Solons urge gov’t to brace for entry of flu virus from US

HOUSE members today called on the government to be alert and ready for the possible entry in the country of arriving passengers from the United States of America (USA) suspected to be afflicted with the deadly flu virus that has swept across most of the American nation.

Deputy Speaker Rep. Ma. Isabelle Climaco (1st District, Zamboanga City) said the Department of Health (DOH) should issue health alerts in all entry points including Manila, Clark and Cebu to ensure careful screening of arriving passengers from the US.

“Health authorities should find out the flu strain, determine the need for mass immunization and issue media plugs against the flu virus,” Climaco said.

Rep. Teddy Casiño (Party-list, Bayan Muna) said proper information should be issued to avoid unnecessary panic and misinformation.

“With or without the outbreak, the government should have a system of health and use screening and surveillance methods within the country and those traveling to and from abroad,” Casiño said, adding that this should be a Standard Operating Procedure (SOP) already.

Casiño said health information and education should be massive and available both for incoming tourists, balikbayans and the local population to protect the safety of everyone.

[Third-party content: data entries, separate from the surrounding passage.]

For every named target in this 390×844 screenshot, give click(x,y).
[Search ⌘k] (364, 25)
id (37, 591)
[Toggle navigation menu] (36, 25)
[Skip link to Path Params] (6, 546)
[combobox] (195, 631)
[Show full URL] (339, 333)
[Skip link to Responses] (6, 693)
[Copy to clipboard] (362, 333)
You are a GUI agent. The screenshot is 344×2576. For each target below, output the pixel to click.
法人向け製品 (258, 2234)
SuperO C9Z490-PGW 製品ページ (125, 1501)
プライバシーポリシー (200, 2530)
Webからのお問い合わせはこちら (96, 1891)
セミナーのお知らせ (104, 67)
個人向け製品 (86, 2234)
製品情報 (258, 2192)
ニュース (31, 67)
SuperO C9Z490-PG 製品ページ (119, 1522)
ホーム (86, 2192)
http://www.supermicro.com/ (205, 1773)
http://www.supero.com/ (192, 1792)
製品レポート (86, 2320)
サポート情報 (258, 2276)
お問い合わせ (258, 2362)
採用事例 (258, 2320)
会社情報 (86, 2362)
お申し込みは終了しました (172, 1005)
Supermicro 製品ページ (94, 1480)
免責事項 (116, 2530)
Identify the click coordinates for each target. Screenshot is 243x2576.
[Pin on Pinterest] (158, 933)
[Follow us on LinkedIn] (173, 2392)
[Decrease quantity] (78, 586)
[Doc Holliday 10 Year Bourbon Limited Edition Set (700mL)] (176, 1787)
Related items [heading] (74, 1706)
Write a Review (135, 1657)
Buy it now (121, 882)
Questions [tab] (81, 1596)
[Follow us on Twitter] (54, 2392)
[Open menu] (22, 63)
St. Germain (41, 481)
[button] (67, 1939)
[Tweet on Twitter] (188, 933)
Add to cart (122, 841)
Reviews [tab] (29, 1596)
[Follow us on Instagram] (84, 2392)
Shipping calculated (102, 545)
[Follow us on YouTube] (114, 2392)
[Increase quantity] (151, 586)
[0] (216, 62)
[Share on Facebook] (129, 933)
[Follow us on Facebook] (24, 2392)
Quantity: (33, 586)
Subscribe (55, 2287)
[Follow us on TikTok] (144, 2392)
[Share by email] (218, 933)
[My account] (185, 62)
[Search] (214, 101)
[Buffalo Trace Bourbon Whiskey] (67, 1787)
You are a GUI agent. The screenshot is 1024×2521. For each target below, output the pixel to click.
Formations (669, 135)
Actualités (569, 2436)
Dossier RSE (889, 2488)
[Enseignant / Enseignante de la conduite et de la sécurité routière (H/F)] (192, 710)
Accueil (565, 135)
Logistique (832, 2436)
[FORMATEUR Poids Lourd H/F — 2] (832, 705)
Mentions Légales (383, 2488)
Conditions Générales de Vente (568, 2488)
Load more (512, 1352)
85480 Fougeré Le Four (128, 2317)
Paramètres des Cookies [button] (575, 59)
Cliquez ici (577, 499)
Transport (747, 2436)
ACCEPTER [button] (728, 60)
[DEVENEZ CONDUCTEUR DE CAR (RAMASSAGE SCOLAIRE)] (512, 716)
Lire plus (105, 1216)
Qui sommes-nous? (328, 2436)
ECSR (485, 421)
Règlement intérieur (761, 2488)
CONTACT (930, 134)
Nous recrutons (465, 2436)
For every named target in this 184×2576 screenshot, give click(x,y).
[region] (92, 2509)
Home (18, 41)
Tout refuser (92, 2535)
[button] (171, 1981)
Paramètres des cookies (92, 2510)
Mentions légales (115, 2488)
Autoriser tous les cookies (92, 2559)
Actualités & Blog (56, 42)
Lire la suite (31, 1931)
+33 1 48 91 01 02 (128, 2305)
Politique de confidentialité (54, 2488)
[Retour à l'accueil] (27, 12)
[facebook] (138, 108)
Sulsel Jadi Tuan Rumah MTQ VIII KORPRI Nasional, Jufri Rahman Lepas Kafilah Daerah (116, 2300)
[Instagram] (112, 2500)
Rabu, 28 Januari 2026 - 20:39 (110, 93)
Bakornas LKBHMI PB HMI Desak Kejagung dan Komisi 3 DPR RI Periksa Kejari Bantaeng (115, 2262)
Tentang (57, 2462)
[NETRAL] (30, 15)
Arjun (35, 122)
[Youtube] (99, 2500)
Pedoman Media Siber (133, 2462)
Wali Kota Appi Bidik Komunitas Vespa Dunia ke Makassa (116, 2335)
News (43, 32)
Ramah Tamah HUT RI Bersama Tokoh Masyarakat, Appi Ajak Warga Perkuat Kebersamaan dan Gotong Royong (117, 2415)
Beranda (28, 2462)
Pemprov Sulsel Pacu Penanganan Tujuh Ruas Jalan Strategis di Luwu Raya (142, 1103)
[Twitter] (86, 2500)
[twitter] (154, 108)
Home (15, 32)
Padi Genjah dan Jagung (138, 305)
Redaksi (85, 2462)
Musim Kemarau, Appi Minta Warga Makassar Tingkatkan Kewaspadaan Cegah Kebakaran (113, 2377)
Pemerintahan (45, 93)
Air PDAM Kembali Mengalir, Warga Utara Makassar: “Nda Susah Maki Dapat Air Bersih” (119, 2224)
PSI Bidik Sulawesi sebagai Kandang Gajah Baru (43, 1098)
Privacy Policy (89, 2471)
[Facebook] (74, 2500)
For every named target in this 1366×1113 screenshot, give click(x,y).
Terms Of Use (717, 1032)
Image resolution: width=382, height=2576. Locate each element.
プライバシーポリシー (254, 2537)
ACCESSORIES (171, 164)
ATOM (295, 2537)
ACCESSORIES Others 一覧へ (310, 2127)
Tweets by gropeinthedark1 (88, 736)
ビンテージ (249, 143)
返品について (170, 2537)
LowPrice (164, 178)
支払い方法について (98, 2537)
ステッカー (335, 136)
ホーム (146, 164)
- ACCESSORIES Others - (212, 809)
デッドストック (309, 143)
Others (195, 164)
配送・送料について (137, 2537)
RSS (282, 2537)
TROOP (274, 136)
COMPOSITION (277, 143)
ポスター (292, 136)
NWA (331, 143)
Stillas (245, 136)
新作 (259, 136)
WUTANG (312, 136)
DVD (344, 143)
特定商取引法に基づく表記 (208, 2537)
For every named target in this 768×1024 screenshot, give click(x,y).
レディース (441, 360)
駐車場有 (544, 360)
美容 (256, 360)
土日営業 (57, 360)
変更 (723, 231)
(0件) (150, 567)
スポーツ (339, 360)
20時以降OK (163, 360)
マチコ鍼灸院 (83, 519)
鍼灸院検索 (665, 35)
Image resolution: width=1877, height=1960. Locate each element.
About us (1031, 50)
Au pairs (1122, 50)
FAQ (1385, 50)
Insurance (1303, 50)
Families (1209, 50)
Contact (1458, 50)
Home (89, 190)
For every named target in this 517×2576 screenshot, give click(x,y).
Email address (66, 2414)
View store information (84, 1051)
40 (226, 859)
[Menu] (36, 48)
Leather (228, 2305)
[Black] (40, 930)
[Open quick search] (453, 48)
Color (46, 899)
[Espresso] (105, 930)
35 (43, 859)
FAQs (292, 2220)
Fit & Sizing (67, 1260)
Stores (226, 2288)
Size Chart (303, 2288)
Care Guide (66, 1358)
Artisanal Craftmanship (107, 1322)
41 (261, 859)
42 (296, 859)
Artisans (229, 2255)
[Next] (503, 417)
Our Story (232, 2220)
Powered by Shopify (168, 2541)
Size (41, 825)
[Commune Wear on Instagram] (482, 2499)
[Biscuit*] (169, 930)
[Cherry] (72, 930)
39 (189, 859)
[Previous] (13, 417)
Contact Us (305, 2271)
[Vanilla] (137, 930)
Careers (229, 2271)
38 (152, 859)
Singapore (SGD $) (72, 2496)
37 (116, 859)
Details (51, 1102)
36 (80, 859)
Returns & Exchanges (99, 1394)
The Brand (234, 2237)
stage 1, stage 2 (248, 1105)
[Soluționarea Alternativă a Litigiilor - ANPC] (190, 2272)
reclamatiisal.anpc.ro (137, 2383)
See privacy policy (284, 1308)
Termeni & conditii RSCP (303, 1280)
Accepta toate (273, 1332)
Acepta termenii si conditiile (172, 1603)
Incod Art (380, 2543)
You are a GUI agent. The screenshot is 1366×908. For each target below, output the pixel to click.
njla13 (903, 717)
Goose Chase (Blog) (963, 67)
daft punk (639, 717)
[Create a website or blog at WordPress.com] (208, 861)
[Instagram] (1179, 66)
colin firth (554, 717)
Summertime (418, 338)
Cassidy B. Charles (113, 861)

“Equally important is the availability and accessibility of health services especially in our public health facilities where most of our population depend.  We should always be alert and ready,” Casiño stressed.

Rep. Romero Federico Quimbo (2nd District, Marikina City) said airport authorities should step up the screening of passengers from the US considering that a substantial number of tourists come from the US.

Statistics from the Department of Tourism’s (DOT) website showed that US tourists ranked number 2 in tourist arrivals from January to November 2012 with a total of 586,965 visitors.

“Flu is one of the most quiet but deadly ailments which we should be careful about,” Quimbo said.

Reports said the flu virus has swept across most of the US, claiming the lives of twenty children and resulting in vaccine shortages.

One of the deadliest natural disasters in human history was the flu pandemic that occurs between January 1918 and December 1920.  It infected 500 million people across the globe, killing 20 to 50 million from the remote Pacific Islands and the arctic, which represented 1 to 3 percent of the world’s population at the time.